Por eso, si se deja de ser desde la imaginación lectora, habrá que preguntarse quién leerá a quién. Si la urraca no cesa de elevar su vuelo en nuestra mirada, las sombras de los tordos que graznan en las copas de los árboles seguirán yéndose con ellas. Y es que la huida de la palabra se da como marasmo de ave, como posibilidad de ser desde la abundancia de la palabra «ser», como parvada de letras que emprenden el vuelo.
No hay otra posibilidad: el texto es una posibilidad más de «ser» y dejar-de-ser. Cada sujeto es sujeto de sí —siguiendo este hilo conductor—, cuando la palabra escrita es su lazarillo. La cuestión es saber (al menos imaginar) el grado de ceguera que le permita al lector seguir confiadamente a la palabra, dejando que lo guíe la voz de la campanilla.
Si el texto habla, si se mueve, si recorre nuestros sentidos, con él se va nuestra mirada: dejándose arrastrar por un silencio de huellas inciertas. Entonces | al contacto de la voz | todo aparece: las letras se encaminan hacia los márgenes: al final de las líneas, en el punto exacto en el que el vacío cobra mayor sentido (cuando no se sabe recuperar el camino en la siguiente línea, en el siguiente renglón). Después, casi al instante, el texto es otro texto; el primero ha muerto. El lector también es un cadáver. La realidad no hace ya más circunstancias efímeras o provisionales.

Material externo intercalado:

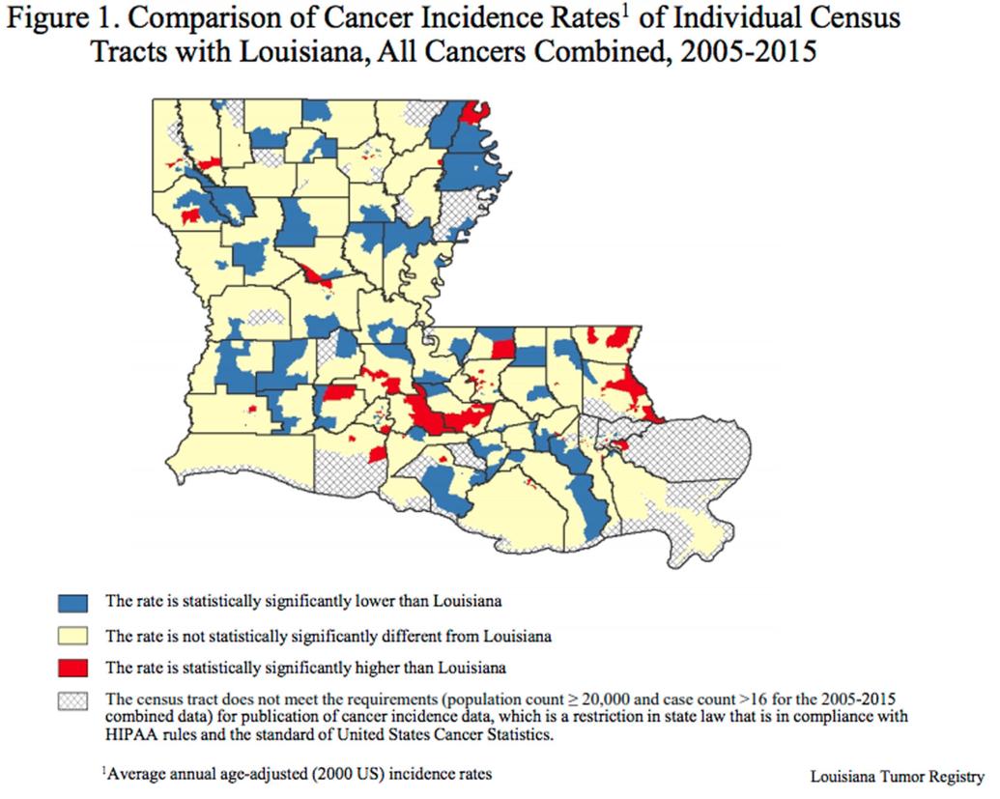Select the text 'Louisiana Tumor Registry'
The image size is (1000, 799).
pos(898,776)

El círculo se ha cerrado. Una vez más la multiplicidad se ha congregado, se ha subsumido en la comprensión no-apodíctica de las palabras. La literatura ha alzado su voz. Tiento es ser que descubre intenciones no descubiertas: circunspección in situ. Así, sin mayor preámbulo, desde el fondo del texto, surge un nuevo latido: la palabra «ser». Quizá en el fondo no sea más que una pausa en el recorrido de la página que ha irrumpido en las líneas difusas del vacío-de-voz. Alcestis ya tiene quien la siga. Solo es cuestión de preguntar por el vacío de uno mismo, por ese vacío que cae en la hoja cuando leemos.